> [PAGE EXTRACT]
========================================================================

Yellow Leaves Can be a Sign of Nutrient Deficiency

Tomato plants require a lot of nutrients to produce those delicious fruits – especially nitrogen. A sign of nitrogen deficiency is the yellowing of older leaves as these leaves send nutrients to young growing foliage. Iron and magnesium deficiencies can also cause yellowing foliage. Inadequate iron causes young leaves to appear yellow with green veins, while magnesium deficiency causes blotches or spots on older leaves.


Feed plants regularly with a balanced, complete fertilizer that contains micronutrients. The best way to determine fertilizer needs is through a soil test which will tell you the composition, pH, and nutrient availability of your soil. Understanding soil pH is important, as it can limit the availability of certain nutrients.

========================================================================

> [DATA SHOWN]
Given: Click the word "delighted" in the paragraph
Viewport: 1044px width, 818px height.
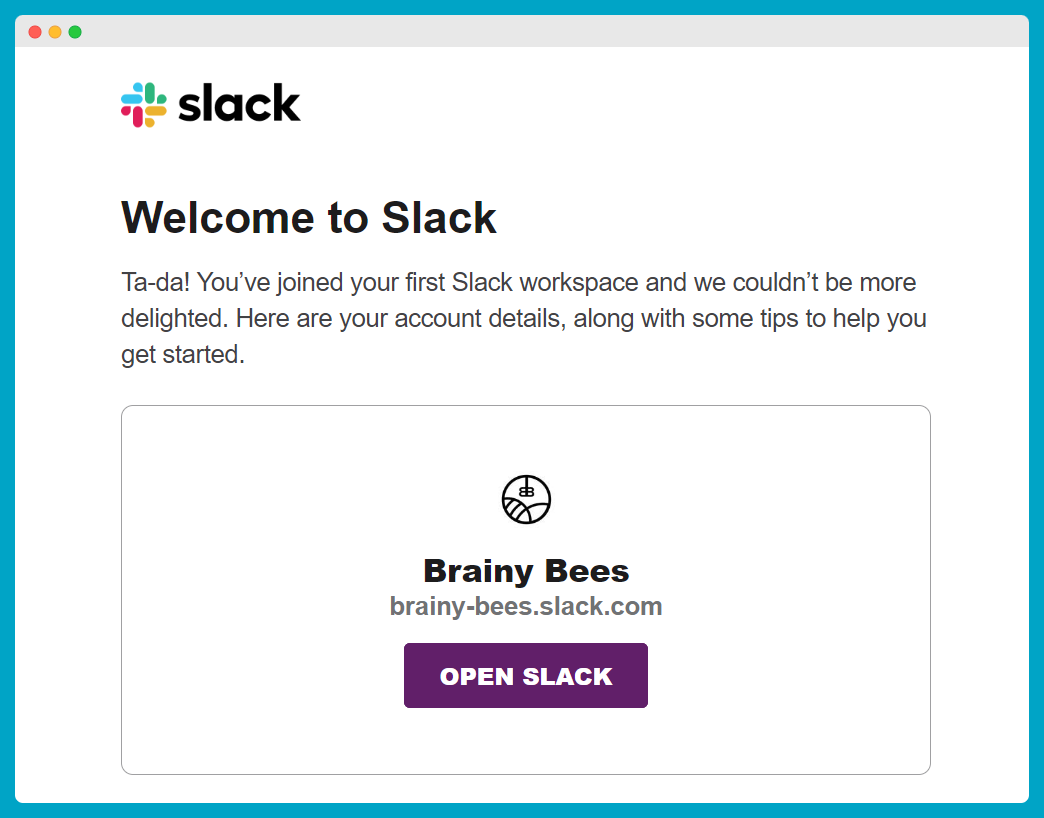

========================================================================

> [BRIEF]
Please transcribe the passage on yellow tomato leaves, everything from "Tomato plants require" down to "on older leaves.".

> [RESULT FOR THIS TASK]
Tomato plants require a lot of nutrients to produce those delicious fruits – especially nitrogen. A sign of nitrogen deficiency is the yellowing of older leaves as these leaves send nutrients to young growing foliage. Iron and magnesium deficiencies can also cause yellowing foliage. Inadequate iron causes young leaves to appear yellow with green veins, while magnesium deficiency causes blotches or spots on older leaves.